Deutsche Bank seeks to do business with the companies it covers. The firm makes a market in Tenet's securities and currently owns at least 1% of the company's common stock.
Flurry of News
So far, this year has brought a flurry of news from the company.
In recent months, for example, Tenet has announced a number of regional management changes and the sale of one of its "core" 69 hospitals. The Tenet Shareholder Committee, a group long critical of company management, offered a mixed review of those actions.
The group questioned two recent promotions, in particular, while expressing some hope for even more asset sales going forward.
Last month, Tenet placed the long-time head of its troubled Florida region in charge of operations development for the entire company. In addition, the company named the CEO of its devastated Memorial Medical Center in New Orleans -- where dozens of patients died during Hurricane Katrina -- the new vice president of its New Orleans regional health network.
Tenet has pledged to remain in New Orleans, despite the city's uncertain future, although the company recently exited hurricane-hit Biloxi, Miss., by selling its only hospital in that state. The Tenet Shareholder Committee voiced some relief about the latter decision, at least.
"News of the Mississippi sale comes to us as a welcome sign that perhaps Tenet's core-group strategy is no longer locked in stone," the committee announced on its Web site last month. "Tenet should now re-evaluate all the bleeding hospitals in the core group. Swift action, as opposed to wishful thinking, will save shareholder dollars and leave Tenet with a viable group of hospitals."
The committee's chairman has expressed strong interest in buying one of the company's struggling hospitals -- which he founded in Florida -- for himself.
In the meantime, Tenet has been busy naming some new hospital CEOs.
For example, Tenet recently decided to make Drew Kahn the permanent CEO of the company's Houston Northwest Medical Center. Kahn arrived as interim CEO last year, when the hospital found itself losing patient referrals to competing facilities in the area.
Last summer, Houston physicians told
that they believed the hospital -- always prized by its previous owners -- had gone seriously downhill under the Tenet umbrella.

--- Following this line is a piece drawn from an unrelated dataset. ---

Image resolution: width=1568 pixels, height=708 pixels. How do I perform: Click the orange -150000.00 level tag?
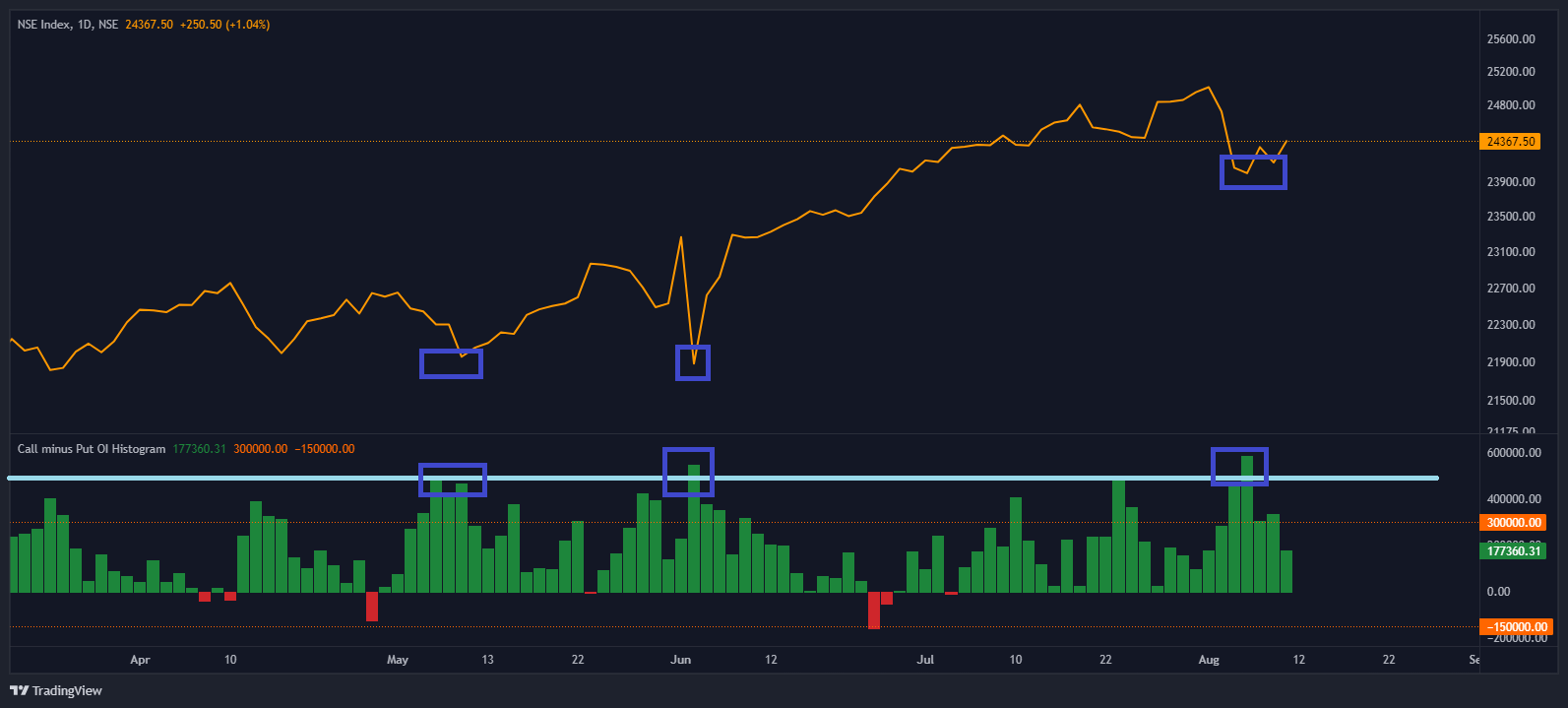(1514, 627)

They were hoping a new local CEO would prove more responsive to their needs.
Tenet has now said that the company chose Kahn, in part, because he "has developed and nurtured relationships with physicians in the local community." Meanwhile, the company has laid out plans to seek more partnerships with doctors, in general, as it follows HCA in focusing on lucrative outpatient opportunities.
Still, Skolnick wonders if Tenet can win back so-called splitter physicians -- who have favored other hospitals -- in the end.
"That inertia is very difficult to overcome," she said. And "the industry scuttlebutt is that they don't like being called 'splitter doctors,' either. Just because they make that decision (to send patients elsewhere) doesn't mean that Tenet needs to call them bad names. ... But no matter what Tenet does, it just can't seem to strike the right chord with the doctors."